John Bean Technologies Corporation (“John Bean”) is the owner of U.S. Pat. No. 6,397,622 (the “’622 patent”). The ’622 patent covers an auger-type poultry chiller used to help process poultry for human consumption. Morris & Associates, Inc. (“Morris”), John Bean’s competitor, on June 27, 2002, wrote a demand letter to John Bean, expressing its belief that the ’622 patent was invalid and disclosing allegedly invalidating prior art references. Morris received no response and thus, developed and sold chillers that included features in the ’622 patent. Over a decade later, on December 18, 2013, Bean filed an ex parte reexamination of the ’622 patent before the United States Patent Office (the “USPTO”), and ultimately amended two claims and added six new claims. John Bean then sued Morris for infringement. Morris moved for, and the District Court granted, summary judgment, barring the infringement claims based on equitable intervening rights. John Bean appealed.
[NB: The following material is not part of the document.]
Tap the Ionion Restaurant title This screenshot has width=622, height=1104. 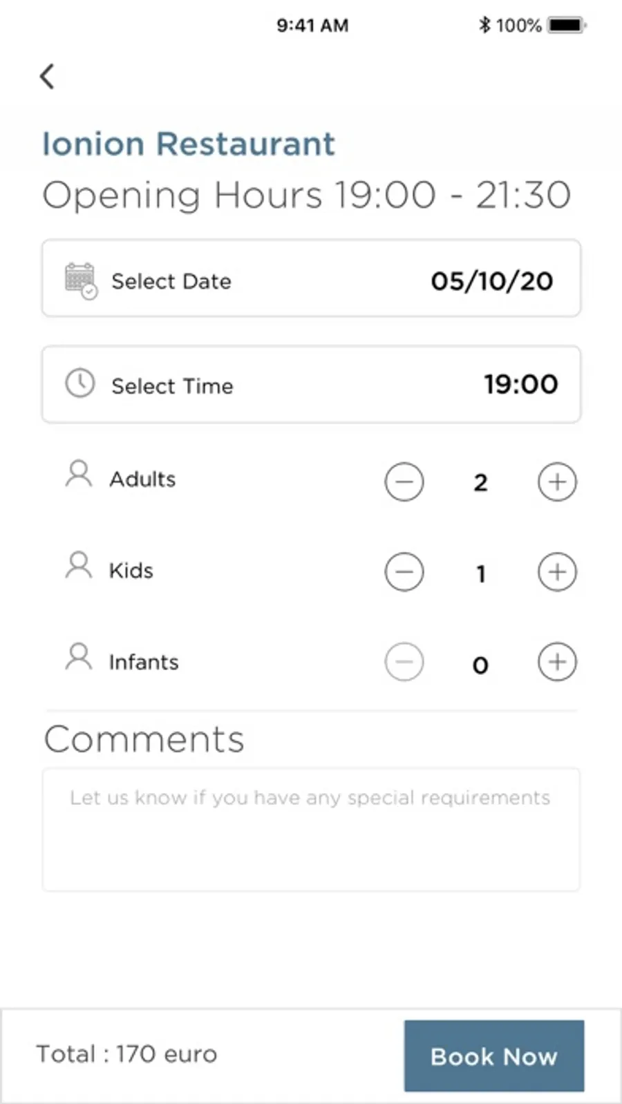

The intervening rights doctrine, codified in 35 U.S.C. §252, extends to reexamined patents under 35 U.S.C. §307(b) and limits an alleged infringers pre-existing liability with respect to amended or new claims. If applicable, “an infringer may continue what would otherwise be infringing activity after a reissue or reexamination.” Seattle Box Co. v. Indus. Crating & Packaging, Inc., 756 F.2d 1574, 1579 (Fed. Cir. 1985). The policy behind this doctrine “is that the public has the right to use what is not specifically claimed in the original patent.” Id. (citing Sontag Chain Stores Co. v. Nat’l Nut. Co., 310 U.S. 281, 290 (1940)). The District Court considered six factors in granting summary judgment: (1) whether substantial preparation was made by the infringer before the reissue; (2) whether the infringer continued manufacturing before reissue on advice of counsel; (3) whether there was existing orders or contracts; (4) whether non-infringing goods can be manufactured from the inventory used to manufacture the infringing product and the cost of conversion; (5) whether there is a long period of sales and operations before the patent reissued from which no damages can be assessed; and (6) whether the infringer made profits sufficient to recoup its investment. The court found the factors to weigh in Morris’s favor and likely bad faith by John Bean.
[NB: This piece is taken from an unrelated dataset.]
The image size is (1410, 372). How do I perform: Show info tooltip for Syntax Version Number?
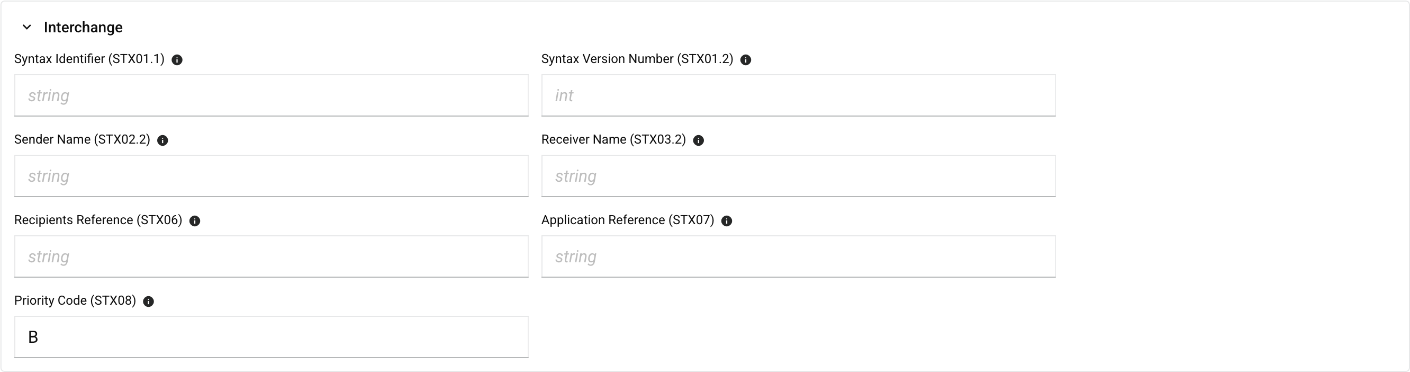point(746,60)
On appeal, John Bean argued that the District Court gave insufficient weight to the fact that Morris recouped its investment and refused to quantify its profits. Specifically, John Beane claimed that Morris had recouped the entirety of its monetary investments prior to the grant of the reissue patent. As such, John Bean argued that Morris’s investment no longer needed “protection” and, thus, there should be no grant of intervening rights. As a matter of first impression, the CAFC determined that 35 U.S.C. §252 does not provide that “monetary investments made and recouped before reissue are the only investments that a court may deem sufficient to protect as an equitable remedy.” The CAFC found that while recoupment is an acceptable factor for consideration, it is not “the sole factor,” nor dispositive, when the court balances the equities. The CAFC emphasized the broad equity powers afforded to the District Court and noted its consideration of six factors in concluding that Morris was entitled to intervening rights. Thus, the CAFC affirmed the District Court’s ruling, finding that it had not abused its discretion.